Pero la curiosidad pudo más que la prohibición y en un momento de indecisión, empujó la puerta. Ante el aspecto de aquel cuartucho mezquino, incómodo, triste y maloliente, sintió remordimiento y un poco de asco; ¿Cómo era posible que dejaran vivir así a la negra, a quien, supuestamente todos la consideraban de la familia?

La habitación era pequeña, y la hacía parecer aun más reducida el cielo raso, con rastro de goteras que seguía la inclinación del tejado; las paredes, cubiertas de mezcla sin pintura, mostraban grietas rellenas con papel; se veía un tocador con plancha de mármol amarillento y en muy mal estado; una silla coja.

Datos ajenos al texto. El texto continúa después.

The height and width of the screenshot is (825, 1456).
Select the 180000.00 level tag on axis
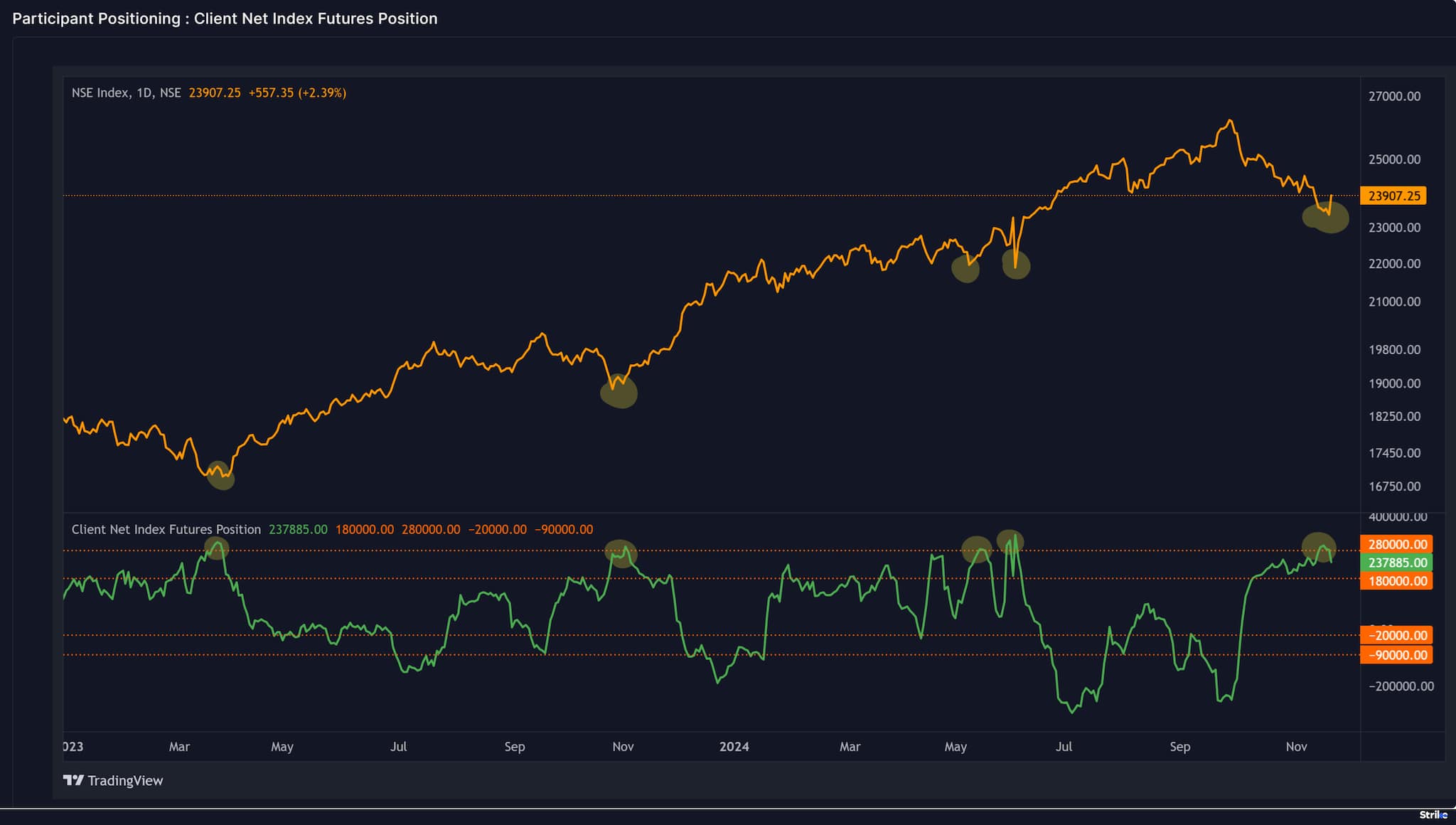click(1397, 581)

La cama con oxidados muelles, que a fuerza de soportar el peso y el volumen de mamá Cloe habían flaqueado hasta casi descansar en el piso; el colchón de paja, lleno de protuberancias, crujía al menor roce, y, hundido en el centro como una hamaca, había tomado la forma rolliza del cuerpo de su dueña.

El resto de mísero moblaje, si así se puede llamar, era de desecho; verdaderamente daba lástima el pensar que allí viviera un ser humano. Cierto era que mamá Cloe nunca había pedido nada en especial para ella, y como nunca nadie entraba allí…¡

La hija de los Carter les contó la situación a sus padres; hay que cambiar todo esto, aun contra la voluntad de la pobre negra, decidió la señora Carter. Como todos sabían que la negra no admitía que nadie, absolutamente nadie penetrara en sus dominios, después de una campaña de concientización se logró engatusar a mamá Cloe y entusiasmarla con la idea de unas vacaciones en una finca que la familia tenía por los alrededores.

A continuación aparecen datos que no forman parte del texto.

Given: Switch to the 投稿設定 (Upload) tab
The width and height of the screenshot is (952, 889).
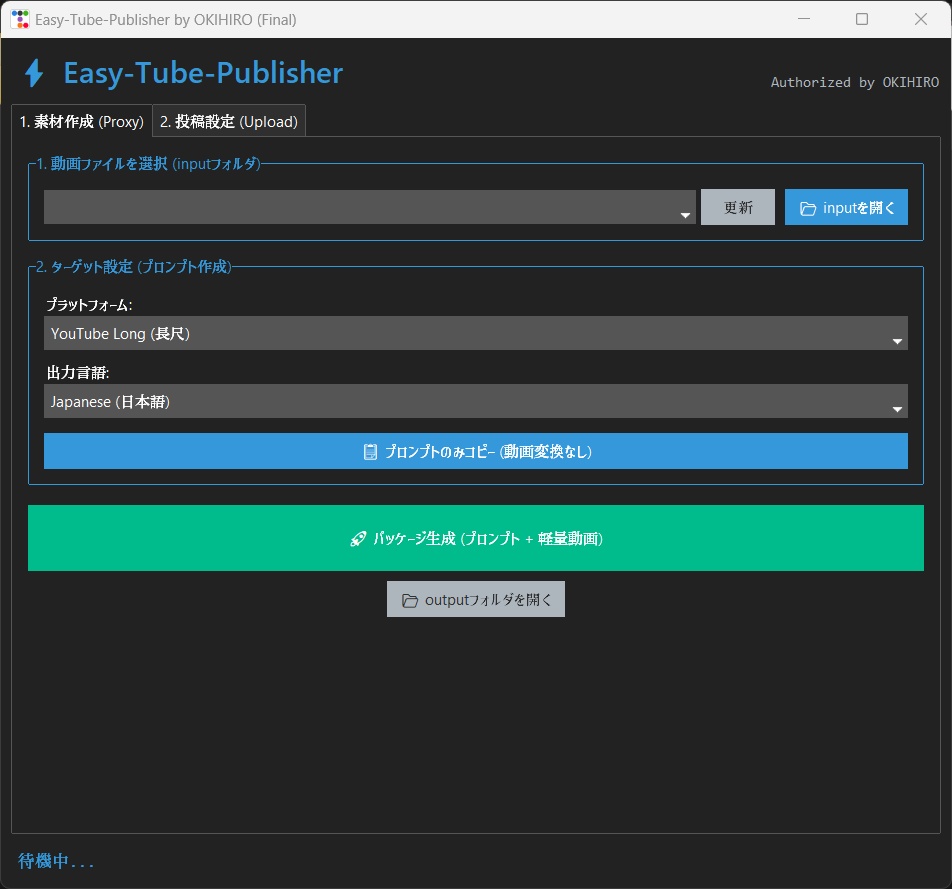Looking at the screenshot, I should (228, 120).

Apenas la negra salió de la casa, llamaron a un trapero, que se alzó con lo poco utilizable que había en el cuartucho; lo demás que no se creyó utilizable fue quemado en el patio de la casa. Luego vino un pintor que arregló hermosamente la habitación, que fue adornada con hermosas cortinas; se compraron muebles nuevos: un tocador grande con un gran espejo, una lámpara y un pequeño escritorio, como también una silla mecedora.

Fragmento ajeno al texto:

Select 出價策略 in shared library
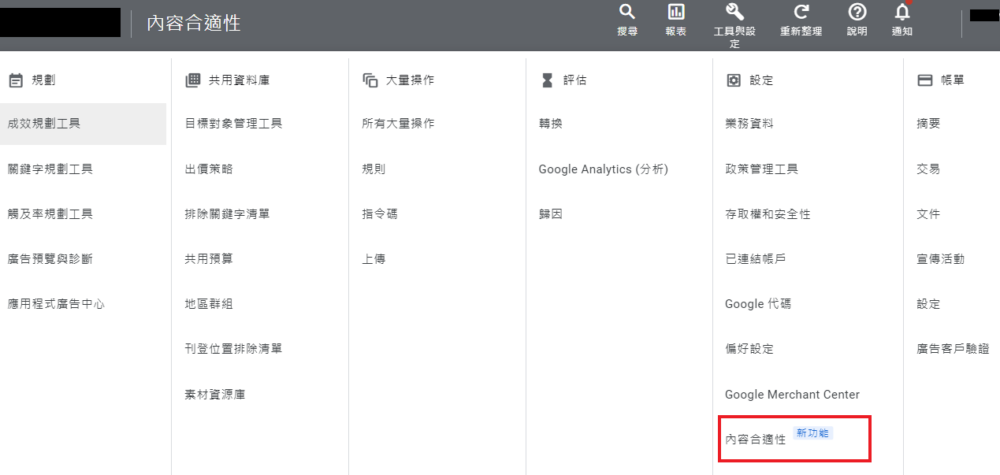The height and width of the screenshot is (475, 1000). [x=209, y=169]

Pero a lo que se dedicó mayor atención fue a la cama: semidoble, con excelente colchón, tapetes para los pies.

Todo estaba listo para el regreso de mamá Cloe, que no se hizo esperar. Fue recibida con inusitado entusiasmo, y la señora Carter, al darle la bienvenida, le anunció sonriendo que le tenía una grata sorpresa. En procesión, toda la familia subió al ático; cerraba la marcha mamá Cloe echa unas pascuas; al abrir la puerta de su habitación quedó petrificada, el rostro cambio de color.

De pronto lanzó un chillido, como de fiera herida, y abalanzándose a la cama, de un tirón arrebató las mantas que la adornaban. Permaneció un instante anonadada; enseguida, con los ojos llameantes imperiosamente reclamó su antiguo colchón.

La señora trataba inútilmente de calmarla; nadie podía explicarse a ciencia cierta la razón de su actitud, qué le pasaba y menos por qué reclamaba con tanta insistencia su colchón.

Con ojos irritados por la ira manifestó que “en su viejo colchón, quemado por inservible, guardaba los ahorros de toda su vida”.